The chance to hit behind the trio of Robinson Cano, Nelson Cruz and Kyle Seager was also quite intriguing.
“That’s a great group of hitters and I feel like I can extend that a little more,” he said.
In conversations with Dipoto and Servais, Valencia was told that the bulk of his playing time will come at first base with some time in right field. But he can also play left field and third base. That versatility will allow him to be more than just a straight platoon player. With rookie Dan Vogelbach likely to see time at first base in his first big league season, Valencia also provides some every-day insurance if the young prospect struggles.
“What we see is primarily is shared time at first base with Vogey, give a day off or DH day at third base for Kyle, which is something we haven’t had the flexibility to do and (Valencia) can also go play either corner (outfield) spot,” Dipoto said. “He’s a flexible corner piece that we see as an every day or near every day player, using him at a variety of different positions.”
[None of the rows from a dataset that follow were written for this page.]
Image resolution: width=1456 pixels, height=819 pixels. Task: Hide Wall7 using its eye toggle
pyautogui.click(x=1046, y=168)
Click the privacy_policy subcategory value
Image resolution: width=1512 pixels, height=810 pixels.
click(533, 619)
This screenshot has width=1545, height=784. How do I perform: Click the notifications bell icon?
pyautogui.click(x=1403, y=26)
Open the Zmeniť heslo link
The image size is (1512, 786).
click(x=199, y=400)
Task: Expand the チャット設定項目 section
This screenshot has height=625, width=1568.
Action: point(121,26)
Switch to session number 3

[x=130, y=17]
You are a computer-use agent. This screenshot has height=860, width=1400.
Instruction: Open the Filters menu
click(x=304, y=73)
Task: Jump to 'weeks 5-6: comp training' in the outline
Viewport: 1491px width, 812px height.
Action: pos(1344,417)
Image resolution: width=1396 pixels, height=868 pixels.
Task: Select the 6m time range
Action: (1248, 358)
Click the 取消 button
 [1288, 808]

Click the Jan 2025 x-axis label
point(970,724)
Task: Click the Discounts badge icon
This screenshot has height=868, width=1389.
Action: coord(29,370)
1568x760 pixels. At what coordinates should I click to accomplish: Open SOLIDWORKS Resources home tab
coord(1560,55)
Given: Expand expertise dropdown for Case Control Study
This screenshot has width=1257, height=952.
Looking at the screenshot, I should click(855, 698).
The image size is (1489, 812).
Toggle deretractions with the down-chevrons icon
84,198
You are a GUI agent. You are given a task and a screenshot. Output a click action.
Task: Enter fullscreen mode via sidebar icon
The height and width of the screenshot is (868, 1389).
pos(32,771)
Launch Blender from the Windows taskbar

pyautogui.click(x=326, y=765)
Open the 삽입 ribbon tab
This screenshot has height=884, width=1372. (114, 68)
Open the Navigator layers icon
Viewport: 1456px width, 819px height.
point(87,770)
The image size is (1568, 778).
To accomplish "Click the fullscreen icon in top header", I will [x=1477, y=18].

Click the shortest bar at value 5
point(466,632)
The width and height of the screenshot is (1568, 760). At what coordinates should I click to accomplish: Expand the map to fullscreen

It will allow Valencia to get at-bats against right-handed pitching. He’s pushed hard in recent seasons not to be limited to a platoon role.
“He’s been more of a neutral splits guy the last couple of years,” Dipoto said. “It’s something he’s focused on. Last year, he had 500-plus plate appearances. We envision a similar type of workload.”
With the signing of Valencia, it means that the Mariners will not pursue another year with free agent first baseman Dae-Ho Lee.
“There’s very little likelihood that both could fit on a same roster,” he said.
There is some question about Valencia’s defense at first base. He’s started just 43 games there in the big leagues.
“He’s athletic enough,” Dipoto said. “In my mind his hands work well enough, we’ve seen him play third base. We’ve seen him in the outfield more. He knows first base is the position he will lay the bulk of the time. It will give him a chance to work in the offseason.”
Valencia, who said he played a season of first base at University of Miami when Ryan Braun played third, wasn’t concerned. He plans to work on first base this offseason in Florida with friends Eric Hosmer and Yonder Alonso — both excellent defensive first basemen.
“I have some experience there,” he said.
In seven big leagues seasons with six different teams, Valencia has hit .271 (613-f2258) with a .748 OPS. His career split against left-handers are impressive. He boasts a .321 (247-for-770) batting average with 52 doubles, four triples, 26 home runs, 124 RBI, with a .373 on-base percentage and an .873 OPS.
He credits his recent success with some swing changes he made in Toronto in 2015 while also feeding off of the examples set by Josh Donaldson and Jose Bautista.
“Being around them helped,” he said. “I incorporated a leg kick which allowed me to keep the bat in the zone longer. I’m able to hit with power not just to left field but also center and right.
Even more enticing for the Mariners is his cost. Valencia is third-year arbitration eligible and is projected to make around just over $5 million this season.
Blackburn was with the Mariners organization for a short time. He was acquired along with Vogelbach as part of the trade that sent Mike Montgomery to the Cubs. He made 25 starts and one relief appearance at the Class AA level with the Cubs and Mariners’ affiliates, posting a 9-5 record with a 3.27 ERA.